In [6]:
import torch
import torch.nn as nn
import torch.optim as optim
import torchvision
import torchvision.transforms as transforms
import torch.nn.functional as F
import os # Import os for directory creation
import math # Import math for ceil for fixed point conversion

# --- 1. Define the BNN Model Components ---

class BinaryActivation(torch.autograd.Function):
    """
    Binary Activation function (Sign function) with Straight-Through Estimator (STE).
    For the forward pass, the input is binarized to -1 or 1.
    For the backward pass, the gradient is passed through unchanged (STE).
    """
    @staticmethod
    def forward(ctx, input):
        ctx.save_for_backward(input)
        return input.sign()

    @staticmethod
    def backward(ctx, grad_output):
        input, = ctx.saved_tensors
        grad_input = grad_output.clone()
        return grad_input

class BinarizeWeights(torch.autograd.Function):
    """
    Binarizes weights to -1 or 1 using Straight-Through Estimator (STE).
    For the forward pass, weights are binarized.

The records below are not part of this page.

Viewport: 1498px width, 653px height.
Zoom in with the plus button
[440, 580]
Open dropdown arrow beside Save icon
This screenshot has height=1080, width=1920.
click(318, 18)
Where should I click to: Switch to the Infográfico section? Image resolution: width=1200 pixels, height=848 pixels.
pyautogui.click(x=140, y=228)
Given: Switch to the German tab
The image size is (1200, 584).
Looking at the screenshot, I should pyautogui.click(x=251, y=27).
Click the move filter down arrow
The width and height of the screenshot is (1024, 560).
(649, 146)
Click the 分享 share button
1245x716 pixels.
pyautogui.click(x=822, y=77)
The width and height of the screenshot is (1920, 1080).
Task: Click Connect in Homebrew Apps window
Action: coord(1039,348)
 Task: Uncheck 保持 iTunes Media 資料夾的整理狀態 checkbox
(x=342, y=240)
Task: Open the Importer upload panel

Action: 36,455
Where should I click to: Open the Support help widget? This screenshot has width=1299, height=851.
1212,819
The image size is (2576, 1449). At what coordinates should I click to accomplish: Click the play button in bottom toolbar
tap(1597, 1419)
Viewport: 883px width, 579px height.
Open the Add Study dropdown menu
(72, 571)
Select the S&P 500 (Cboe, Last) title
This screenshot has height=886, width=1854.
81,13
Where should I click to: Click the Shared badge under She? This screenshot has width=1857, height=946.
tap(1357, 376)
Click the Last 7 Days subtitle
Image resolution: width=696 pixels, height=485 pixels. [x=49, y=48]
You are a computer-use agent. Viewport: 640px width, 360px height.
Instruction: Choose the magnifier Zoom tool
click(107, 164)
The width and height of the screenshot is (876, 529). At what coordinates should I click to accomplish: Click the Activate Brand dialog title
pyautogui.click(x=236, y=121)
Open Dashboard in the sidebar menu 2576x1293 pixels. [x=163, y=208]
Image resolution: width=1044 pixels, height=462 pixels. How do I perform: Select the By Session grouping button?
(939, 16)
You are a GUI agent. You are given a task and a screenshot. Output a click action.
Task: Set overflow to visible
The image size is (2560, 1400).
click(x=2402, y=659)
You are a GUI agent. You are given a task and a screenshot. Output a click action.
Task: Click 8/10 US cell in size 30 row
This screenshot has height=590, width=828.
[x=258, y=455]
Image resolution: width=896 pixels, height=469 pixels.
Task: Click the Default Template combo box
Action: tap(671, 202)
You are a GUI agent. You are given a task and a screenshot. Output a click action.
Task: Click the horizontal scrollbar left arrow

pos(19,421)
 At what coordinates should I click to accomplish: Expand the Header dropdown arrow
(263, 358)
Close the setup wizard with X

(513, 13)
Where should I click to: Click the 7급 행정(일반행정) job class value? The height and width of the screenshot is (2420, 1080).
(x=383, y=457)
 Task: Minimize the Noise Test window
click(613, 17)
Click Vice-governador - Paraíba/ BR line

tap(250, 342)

If a weight is 0 due to pruning,
    it remains 0 in the binarized output (as torch.sign(0) is 0).
    For the backward pass, gradients are computed with respect to the full-precision weights.
    """
    @staticmethod
    def forward(ctx, input):
        ctx.save_for_backward(input)
        # Binarize. torch.sign(0) is 0, which correctly handles pruned weights
        # by making them effectively 'no connection' in the forward pass.
        return input.sign()

    @staticmethod
    def backward(ctx, grad_output):
        input, = ctx.saved_tensors
        # For binarized weights, the gradient is passed straight through (STE).
        grad_input = grad_output.clone()
        return grad_input

class IntegerBiasSTE(torch.autograd.Function):
    """
    Applies rounding to the bias in the forward pass for integer bias simulation,
    and uses Straight-Through Estimator for backward pass.
    """
    @staticmethod
    def forward(ctx, input_bias):
        # Round the bias to the nearest integer
        return input_bias.round()

    @staticmethod
    def backward(ctx, grad_output):
        # Pass the gradient straight through for backpropagation to the full-precision bias
        return grad_output.clone()

class BNNLinear(nn.Linear):
    """
    Custom Linear layer for BNNs that binarizes its weights during the forward pass
    and quantizes its bias to an integer using STE.
    It implicitly handles pruned weights (set to 0) as `torch.sign(0)` is 0.
    """
    def __init__(self, in_features, out_features, bias=True):
        super(BNNLinear, self).__init__(in_features, out_features, bias)
        self.binarize = BinarizeWeights.apply
        self.quantize_bias = IntegerBiasSTE.apply # Apply integer quantization to bias

    def forward(self, input):
        # Binarize weights. If a weight is 0 due to pruning, its sign is 0,
        # effectively making it a 'no connection' in the linear operation.
        binarized_weight = self.binarize(self.weight)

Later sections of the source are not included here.